- REQUIRED TASKS:
1. Please rewrite the piece on Steven Strasburg from "Mr. Strasburg, who's" to "they were boulders.", replacing "golden arm" with "prized arm".
2. Extend the piece on Steven Strasburg's arm injury beyond its final sentence.

- PASSAGE:
# # # #

SCOTT SIMON, host:
Steven Strasburg has to have Tommy John surgery. That's a sentence, like a Yiddish or Spanish punchline, that may need to be explained a bit.
Mr. Strasburg, who's 22 and pitches for the Washington Nationals, is the biggest young star in baseball. He can throw a ball so fast it seems to roar.
He started his first Major League game on June 10 and struck out 14 batters. Nats management said they knew they had a golden arm on their roster and all but wrapped Steven Strasburg in cotton gauze, limiting the number of pitches they let him throw in a game, as if they were boulders.
Steven Strasburg had a few ordinary games. He was placed on the disabled list in July. Yesterday, the Nationals announced that he has a torn ulnar collateral ligament in his pitching arm, will undergo surgery, and can't play for the next year or two.

# # # #

- INFORMATION PROVIDED:
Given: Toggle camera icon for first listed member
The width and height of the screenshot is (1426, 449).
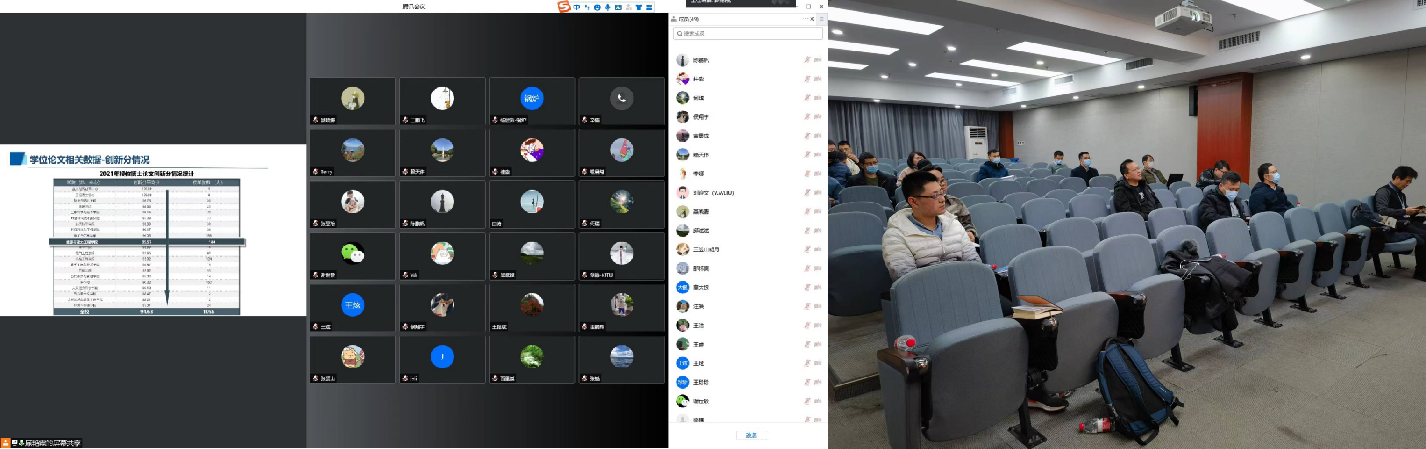Looking at the screenshot, I should click(818, 60).
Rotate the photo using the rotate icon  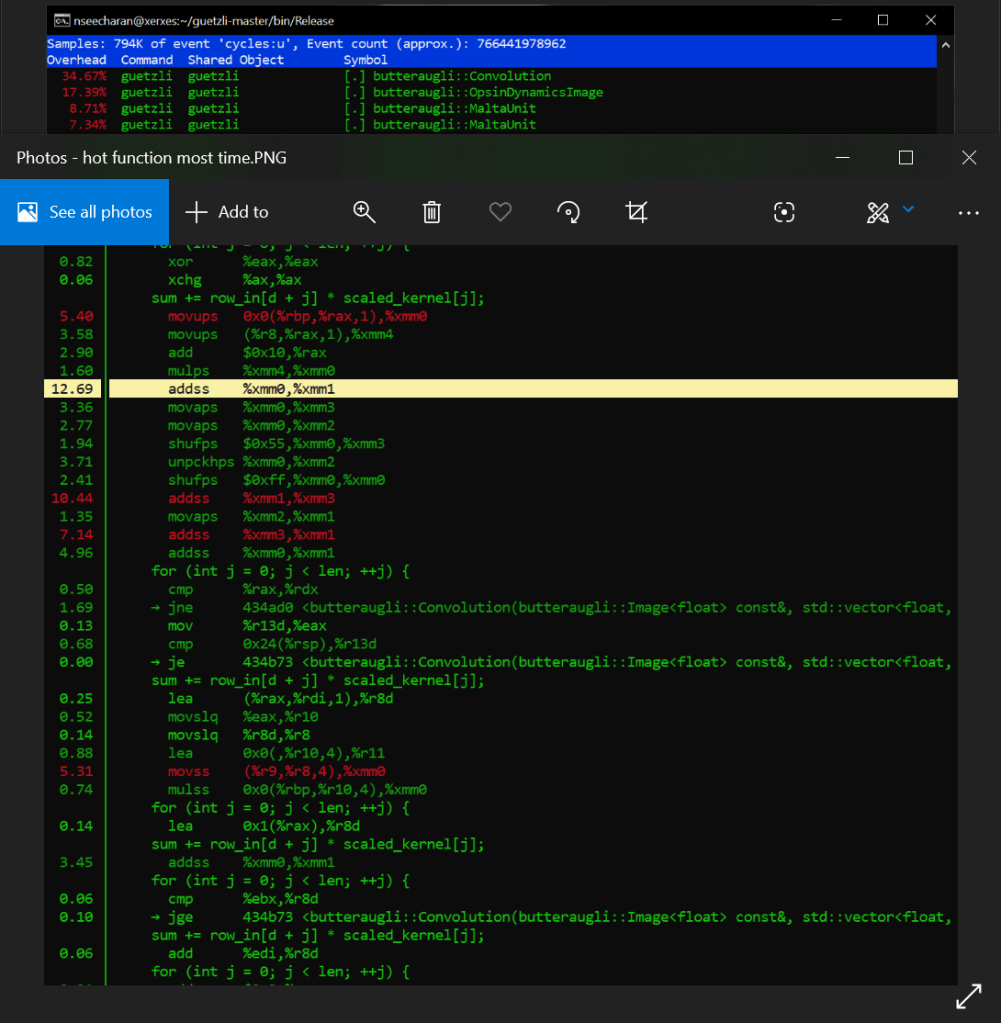[568, 212]
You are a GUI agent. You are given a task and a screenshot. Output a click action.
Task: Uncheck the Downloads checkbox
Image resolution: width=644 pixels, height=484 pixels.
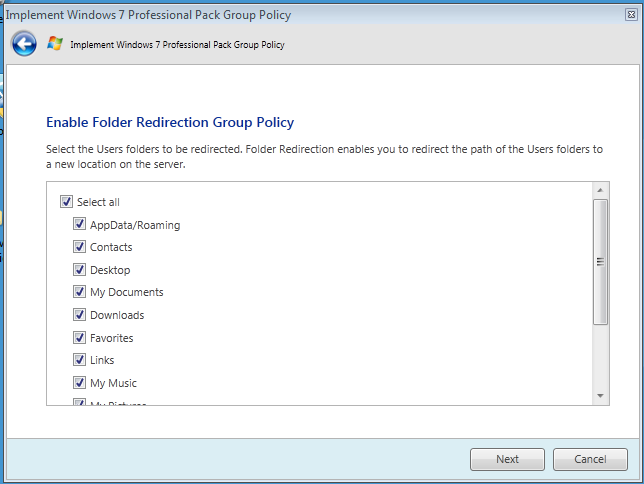pyautogui.click(x=80, y=315)
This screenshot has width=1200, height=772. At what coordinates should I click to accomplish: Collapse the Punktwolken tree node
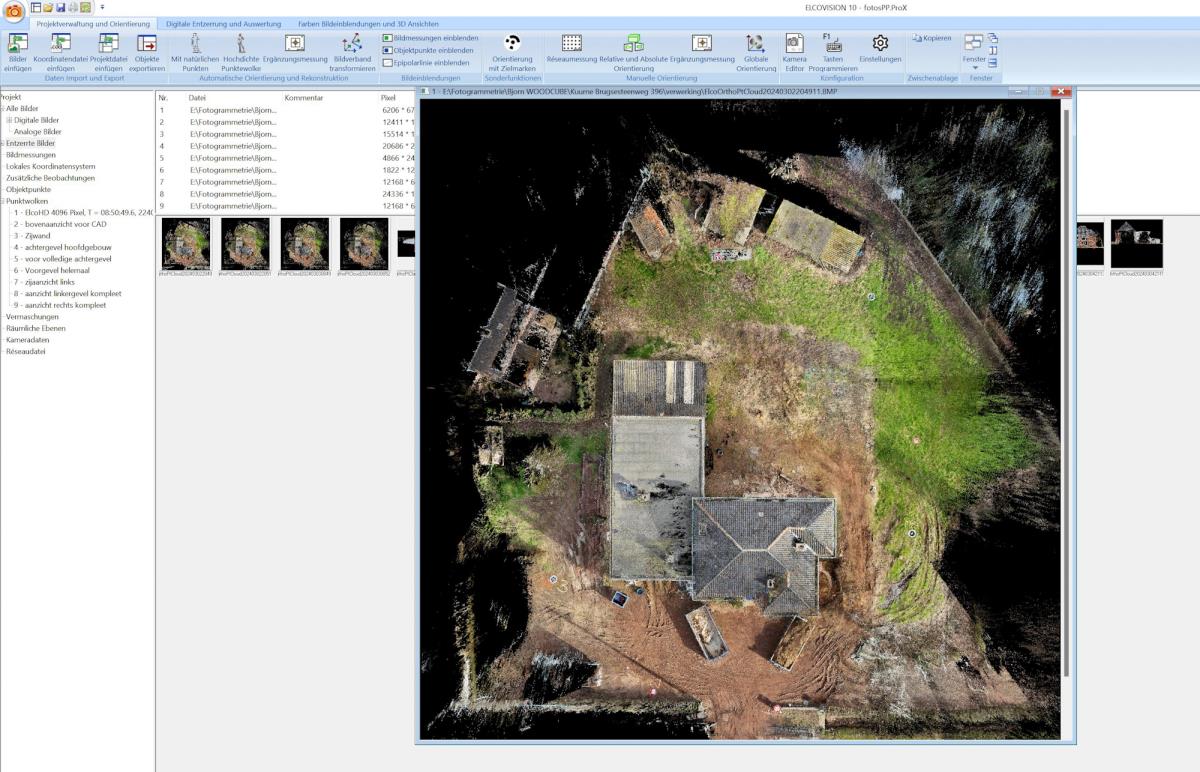[3, 201]
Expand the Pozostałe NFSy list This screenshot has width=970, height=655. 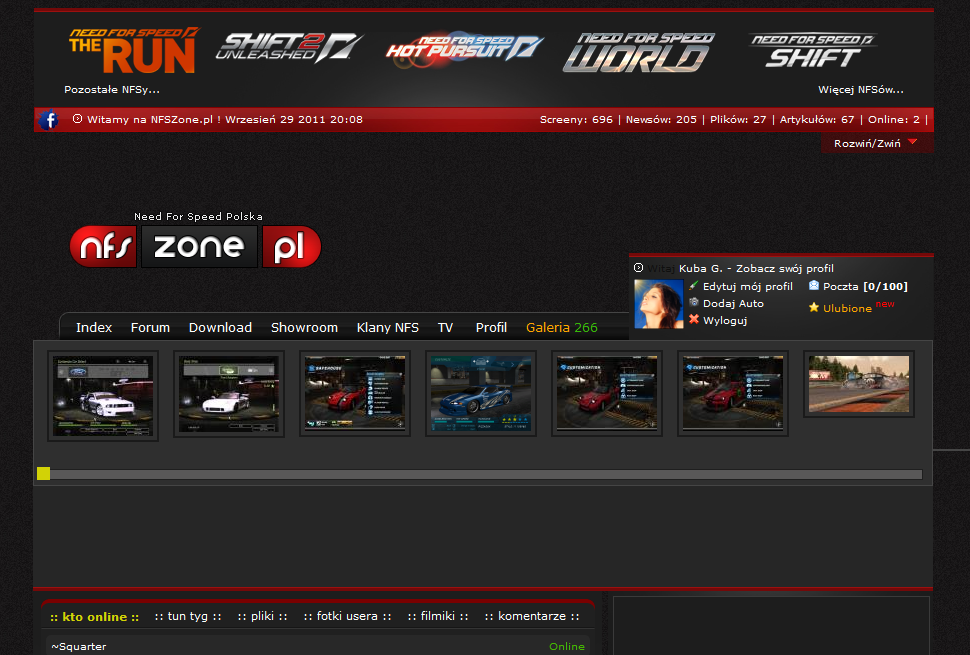tap(112, 90)
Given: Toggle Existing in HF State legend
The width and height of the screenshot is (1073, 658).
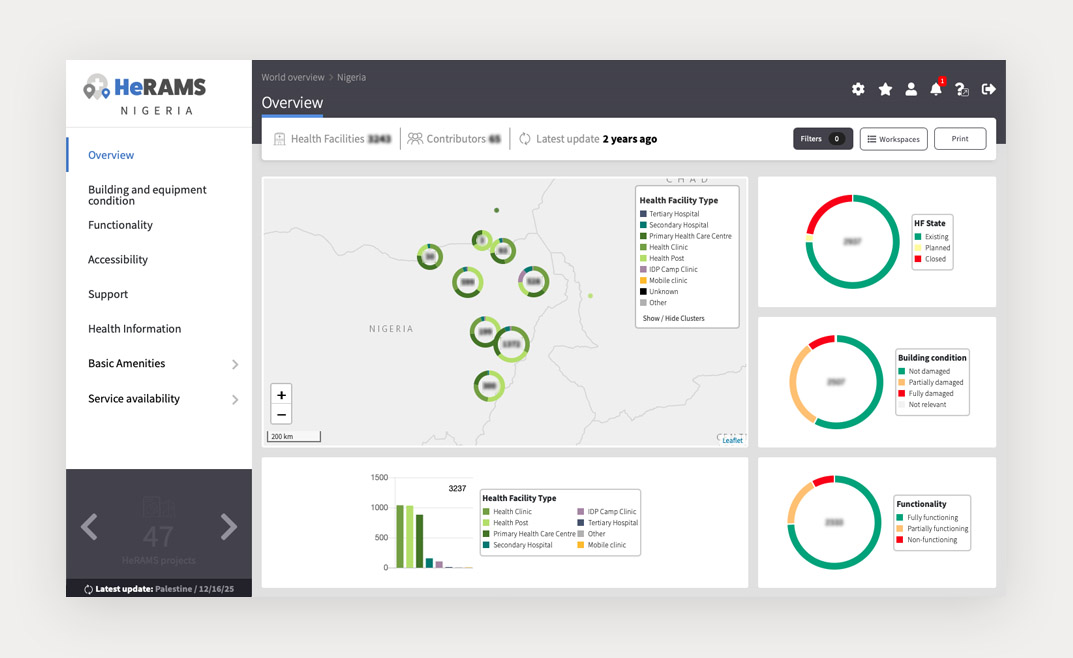Looking at the screenshot, I should (931, 237).
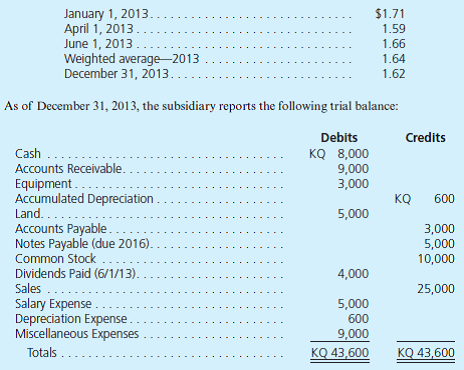Select the Salary Expense row label
Image resolution: width=464 pixels, height=370 pixels.
coord(53,304)
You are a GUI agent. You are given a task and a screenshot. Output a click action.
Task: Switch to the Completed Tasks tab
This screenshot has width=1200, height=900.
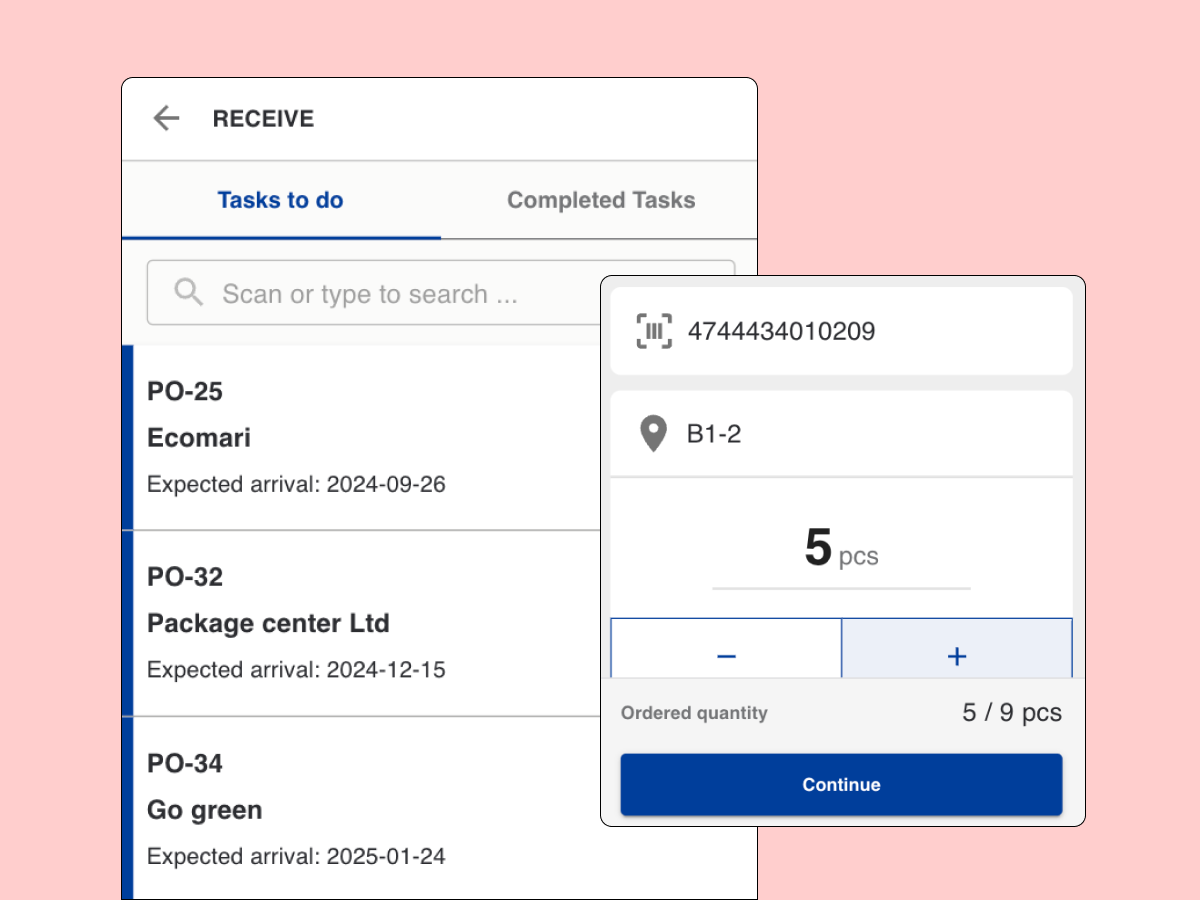click(600, 200)

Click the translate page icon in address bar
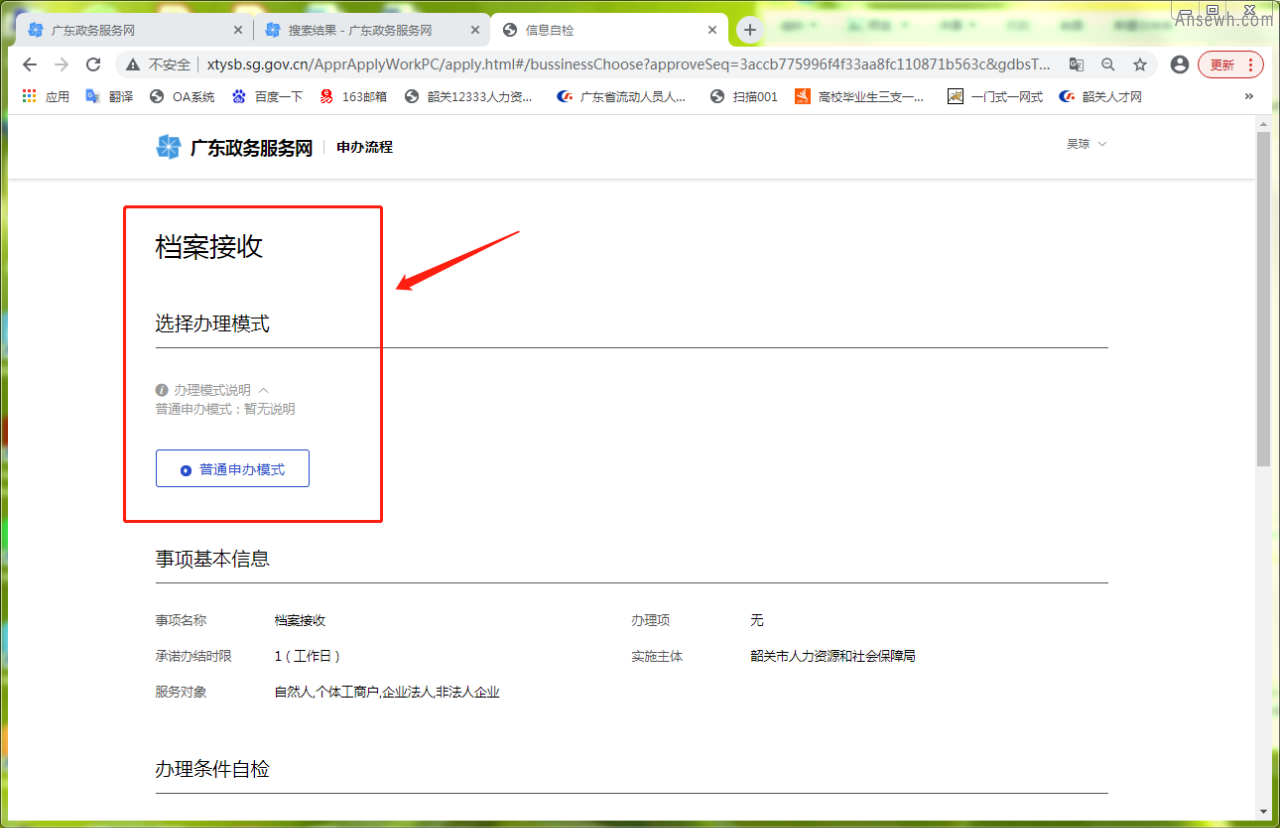[1076, 65]
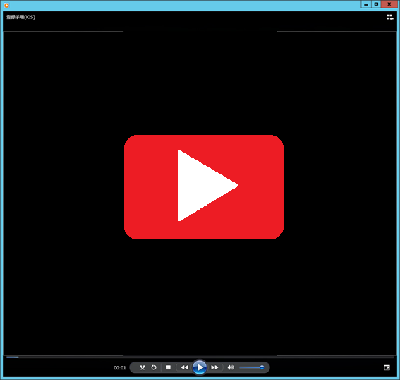The image size is (400, 380).
Task: Mute the sound using the speaker icon
Action: click(231, 367)
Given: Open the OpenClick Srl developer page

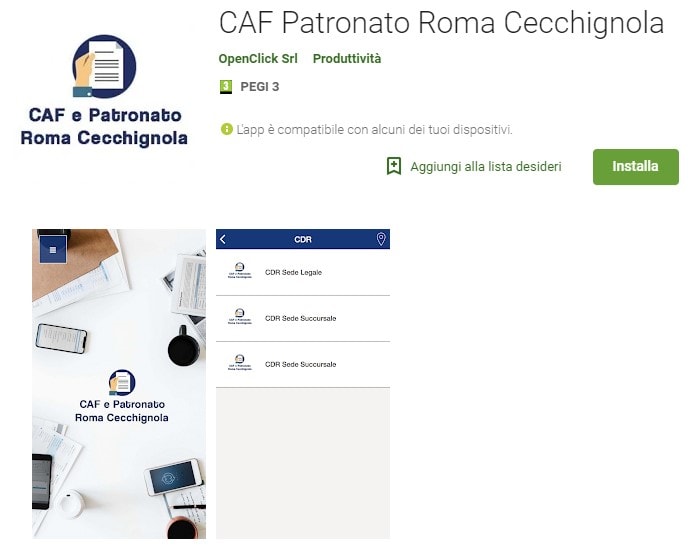Looking at the screenshot, I should (x=258, y=58).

# # # #

- ANSWERS TO THIS EXERCISE:
1.
Mr. Strasburg, who's 22 and pitches for the Washington Nationals, is the biggest young star in baseball. He can throw a ball so fast it seems to roar.
He started his first Major League game on June 10 and struck out 14 batters. Nats management said they knew they had a prized arm on their roster and all but wrapped Steven Strasburg in cotton gauze, limiting the number of pitches they let him throw in a game, as if they were boulders.

2.
Tommy John surgery is named for the man who pitched for the Los Angeles Dodgers and thought his career was over at the age of 33 when he damaged his collateral ligament. Dr. Frank Jobe took a ligament from Mr. John's other arm and hooked it up in his pitching arm. Tommy John returned to baseball two years later, stronger than ever. He won 288 games and didn't retire until he was 46, and only when Mark McGwire, whose father was his dentist, got two hits off of him.
When your dentist's kid starts hitting you, Mr. John told reporters, it's time to retire.
Dr. Jobe's ULC surgery has been refined in recent years. Some of the best pitchers in baseball have had the operation, including nine who were selected for this year's All-Star Game. Dr. Frank Jobe may get into the Hall of Fame before Mark McGwire does.
Slender elbow ligaments can now be replaced with tendons from the stronger knee or hamstring. It amounts to legal, surgical joint enhancement, and fathers sometimes beg doctors to perform it on their sons playing Little League.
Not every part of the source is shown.